- _SET PROBLEM_: Copy verbatim the lines running from the one that contains "You are a GUI" through the last line, inclusive.

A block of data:

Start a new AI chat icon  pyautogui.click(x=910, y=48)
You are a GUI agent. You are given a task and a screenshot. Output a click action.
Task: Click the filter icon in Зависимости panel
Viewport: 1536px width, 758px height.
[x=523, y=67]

- _COMPLETE RESPONSE_:
You are a GUI agent. You are given a task and a screenshot. Output a click action.
Task: Click the filter icon in Зависимости panel
Viewport: 1536px width, 758px height.
[x=523, y=67]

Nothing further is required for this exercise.